Provided material |
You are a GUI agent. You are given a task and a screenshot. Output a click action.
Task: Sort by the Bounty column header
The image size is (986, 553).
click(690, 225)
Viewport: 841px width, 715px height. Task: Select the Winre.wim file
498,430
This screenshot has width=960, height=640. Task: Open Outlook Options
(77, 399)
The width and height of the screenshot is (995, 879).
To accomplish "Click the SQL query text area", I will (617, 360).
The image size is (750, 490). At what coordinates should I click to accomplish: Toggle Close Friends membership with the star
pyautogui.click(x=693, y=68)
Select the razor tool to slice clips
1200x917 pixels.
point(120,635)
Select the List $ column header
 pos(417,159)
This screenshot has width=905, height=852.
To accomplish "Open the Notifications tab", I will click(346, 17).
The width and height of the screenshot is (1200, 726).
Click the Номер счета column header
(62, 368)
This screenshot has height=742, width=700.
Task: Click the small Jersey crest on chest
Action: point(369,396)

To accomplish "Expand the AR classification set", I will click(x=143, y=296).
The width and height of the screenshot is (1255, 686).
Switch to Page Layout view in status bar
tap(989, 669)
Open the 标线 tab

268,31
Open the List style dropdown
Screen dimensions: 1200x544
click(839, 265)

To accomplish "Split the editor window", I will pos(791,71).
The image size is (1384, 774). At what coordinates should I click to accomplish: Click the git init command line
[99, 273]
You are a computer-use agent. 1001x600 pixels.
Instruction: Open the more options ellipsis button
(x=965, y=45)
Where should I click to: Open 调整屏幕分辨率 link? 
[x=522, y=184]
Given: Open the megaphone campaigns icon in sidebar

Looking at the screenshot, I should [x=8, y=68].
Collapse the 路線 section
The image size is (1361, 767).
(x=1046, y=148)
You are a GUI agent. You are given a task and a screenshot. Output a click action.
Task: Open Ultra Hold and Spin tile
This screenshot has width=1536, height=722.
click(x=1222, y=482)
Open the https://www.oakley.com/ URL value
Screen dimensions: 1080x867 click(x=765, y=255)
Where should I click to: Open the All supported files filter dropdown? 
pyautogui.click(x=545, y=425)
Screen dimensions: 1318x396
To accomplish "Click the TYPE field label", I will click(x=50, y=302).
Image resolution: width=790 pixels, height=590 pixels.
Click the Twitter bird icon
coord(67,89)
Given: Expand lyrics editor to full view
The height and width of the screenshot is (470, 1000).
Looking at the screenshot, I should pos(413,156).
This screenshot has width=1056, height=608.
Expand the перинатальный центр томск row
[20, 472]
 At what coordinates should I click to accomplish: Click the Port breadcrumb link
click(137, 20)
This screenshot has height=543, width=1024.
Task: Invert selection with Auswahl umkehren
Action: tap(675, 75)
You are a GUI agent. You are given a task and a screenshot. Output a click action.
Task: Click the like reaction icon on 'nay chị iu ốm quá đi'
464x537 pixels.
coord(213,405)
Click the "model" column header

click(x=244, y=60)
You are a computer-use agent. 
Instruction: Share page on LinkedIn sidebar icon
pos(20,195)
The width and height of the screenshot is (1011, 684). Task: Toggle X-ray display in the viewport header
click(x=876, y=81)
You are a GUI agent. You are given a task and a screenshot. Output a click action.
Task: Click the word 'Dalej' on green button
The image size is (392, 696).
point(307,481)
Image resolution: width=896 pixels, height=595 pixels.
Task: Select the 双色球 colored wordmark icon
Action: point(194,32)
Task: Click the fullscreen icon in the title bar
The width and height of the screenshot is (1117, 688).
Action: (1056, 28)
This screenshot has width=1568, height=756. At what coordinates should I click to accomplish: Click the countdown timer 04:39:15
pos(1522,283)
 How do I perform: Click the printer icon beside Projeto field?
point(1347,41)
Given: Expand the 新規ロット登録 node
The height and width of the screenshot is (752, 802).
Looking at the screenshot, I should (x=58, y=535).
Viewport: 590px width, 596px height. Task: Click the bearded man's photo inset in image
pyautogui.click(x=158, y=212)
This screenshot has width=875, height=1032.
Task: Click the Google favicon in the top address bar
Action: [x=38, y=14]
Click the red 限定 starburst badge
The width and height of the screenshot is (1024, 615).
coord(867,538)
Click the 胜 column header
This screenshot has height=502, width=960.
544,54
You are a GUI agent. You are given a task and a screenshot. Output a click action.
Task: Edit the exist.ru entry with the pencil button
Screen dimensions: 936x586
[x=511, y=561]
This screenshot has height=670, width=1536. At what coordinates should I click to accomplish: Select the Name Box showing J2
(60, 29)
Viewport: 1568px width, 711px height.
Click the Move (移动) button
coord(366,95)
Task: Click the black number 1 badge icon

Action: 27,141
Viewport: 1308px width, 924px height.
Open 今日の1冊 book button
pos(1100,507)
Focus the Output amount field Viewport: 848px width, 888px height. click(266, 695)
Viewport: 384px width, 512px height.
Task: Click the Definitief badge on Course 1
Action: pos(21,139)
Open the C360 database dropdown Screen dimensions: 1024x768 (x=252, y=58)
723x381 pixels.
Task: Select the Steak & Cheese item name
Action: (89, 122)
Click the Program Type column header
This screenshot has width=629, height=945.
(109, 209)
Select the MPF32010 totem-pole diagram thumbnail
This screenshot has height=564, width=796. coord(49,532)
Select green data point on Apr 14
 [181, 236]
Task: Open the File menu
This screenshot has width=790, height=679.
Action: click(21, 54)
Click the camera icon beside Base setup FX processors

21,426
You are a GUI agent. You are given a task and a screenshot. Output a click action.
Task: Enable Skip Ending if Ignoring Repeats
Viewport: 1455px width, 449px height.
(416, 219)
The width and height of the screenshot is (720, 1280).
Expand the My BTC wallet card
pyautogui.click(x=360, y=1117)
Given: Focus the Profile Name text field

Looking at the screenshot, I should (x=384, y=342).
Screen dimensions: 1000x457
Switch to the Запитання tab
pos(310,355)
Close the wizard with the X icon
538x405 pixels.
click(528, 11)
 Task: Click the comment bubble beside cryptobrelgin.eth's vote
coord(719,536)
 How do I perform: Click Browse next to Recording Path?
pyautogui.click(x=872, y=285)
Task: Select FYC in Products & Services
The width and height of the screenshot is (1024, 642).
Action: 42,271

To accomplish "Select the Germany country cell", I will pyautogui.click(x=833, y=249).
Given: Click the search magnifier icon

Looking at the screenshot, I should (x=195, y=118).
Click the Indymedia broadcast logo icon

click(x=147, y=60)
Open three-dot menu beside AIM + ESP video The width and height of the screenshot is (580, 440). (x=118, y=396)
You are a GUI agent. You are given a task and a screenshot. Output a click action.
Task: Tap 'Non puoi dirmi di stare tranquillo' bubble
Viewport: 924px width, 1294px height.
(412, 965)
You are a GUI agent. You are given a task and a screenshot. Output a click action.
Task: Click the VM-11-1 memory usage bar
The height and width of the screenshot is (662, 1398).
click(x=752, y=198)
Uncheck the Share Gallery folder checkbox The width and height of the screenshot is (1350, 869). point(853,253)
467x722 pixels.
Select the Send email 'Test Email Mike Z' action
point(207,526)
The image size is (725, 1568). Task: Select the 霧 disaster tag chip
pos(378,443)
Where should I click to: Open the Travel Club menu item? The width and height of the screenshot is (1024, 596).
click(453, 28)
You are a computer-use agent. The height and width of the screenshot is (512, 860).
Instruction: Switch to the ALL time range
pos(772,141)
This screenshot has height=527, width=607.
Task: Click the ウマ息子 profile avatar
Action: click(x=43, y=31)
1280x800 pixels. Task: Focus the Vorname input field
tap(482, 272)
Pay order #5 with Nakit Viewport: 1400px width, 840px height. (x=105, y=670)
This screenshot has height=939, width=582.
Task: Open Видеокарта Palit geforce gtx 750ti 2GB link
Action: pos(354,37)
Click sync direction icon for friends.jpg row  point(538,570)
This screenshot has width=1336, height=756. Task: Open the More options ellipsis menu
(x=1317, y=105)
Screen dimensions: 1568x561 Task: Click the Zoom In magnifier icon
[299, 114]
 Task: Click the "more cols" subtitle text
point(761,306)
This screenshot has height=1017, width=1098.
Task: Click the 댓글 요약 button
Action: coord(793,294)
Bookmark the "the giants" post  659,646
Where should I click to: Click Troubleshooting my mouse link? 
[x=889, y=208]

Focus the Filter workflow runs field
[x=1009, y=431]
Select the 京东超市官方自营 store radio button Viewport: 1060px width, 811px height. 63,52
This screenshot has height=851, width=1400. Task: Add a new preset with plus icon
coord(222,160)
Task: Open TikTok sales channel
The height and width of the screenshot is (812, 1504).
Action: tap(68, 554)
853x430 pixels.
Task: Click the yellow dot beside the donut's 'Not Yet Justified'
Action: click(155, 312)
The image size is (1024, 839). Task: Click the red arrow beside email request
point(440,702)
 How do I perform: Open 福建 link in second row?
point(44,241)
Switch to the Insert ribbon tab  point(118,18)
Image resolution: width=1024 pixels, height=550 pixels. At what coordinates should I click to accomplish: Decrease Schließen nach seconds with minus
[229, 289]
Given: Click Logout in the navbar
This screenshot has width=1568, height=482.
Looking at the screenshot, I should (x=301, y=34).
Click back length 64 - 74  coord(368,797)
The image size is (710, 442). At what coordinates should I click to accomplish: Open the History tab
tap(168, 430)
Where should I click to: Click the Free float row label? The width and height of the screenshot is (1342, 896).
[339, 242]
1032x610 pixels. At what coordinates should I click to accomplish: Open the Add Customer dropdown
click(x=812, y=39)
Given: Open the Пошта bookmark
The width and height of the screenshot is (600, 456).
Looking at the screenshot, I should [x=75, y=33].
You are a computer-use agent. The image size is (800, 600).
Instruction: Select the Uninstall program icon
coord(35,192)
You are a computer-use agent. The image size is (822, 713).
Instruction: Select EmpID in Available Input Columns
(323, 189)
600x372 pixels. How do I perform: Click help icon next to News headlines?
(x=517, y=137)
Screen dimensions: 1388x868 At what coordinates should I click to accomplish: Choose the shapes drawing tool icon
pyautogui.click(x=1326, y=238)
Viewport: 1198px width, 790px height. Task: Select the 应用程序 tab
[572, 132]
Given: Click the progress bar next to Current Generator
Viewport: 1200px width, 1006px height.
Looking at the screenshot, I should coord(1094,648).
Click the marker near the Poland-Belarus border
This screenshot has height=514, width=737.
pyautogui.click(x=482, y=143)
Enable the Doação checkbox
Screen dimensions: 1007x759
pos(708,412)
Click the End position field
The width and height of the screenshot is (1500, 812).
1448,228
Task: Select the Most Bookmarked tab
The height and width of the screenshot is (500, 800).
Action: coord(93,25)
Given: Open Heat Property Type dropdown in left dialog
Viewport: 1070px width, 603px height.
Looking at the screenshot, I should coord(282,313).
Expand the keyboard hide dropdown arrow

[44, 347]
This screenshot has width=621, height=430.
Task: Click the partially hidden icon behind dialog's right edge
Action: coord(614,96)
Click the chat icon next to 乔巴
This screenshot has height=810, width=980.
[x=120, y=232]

What is required | Every line of the listing that includes the word "checkbox" forms the answer.

Result of this exercise |
Uncheck the Share Gallery folder checkbox The width and height of the screenshot is (1350, 869). point(853,253)
Enable the Doação checkbox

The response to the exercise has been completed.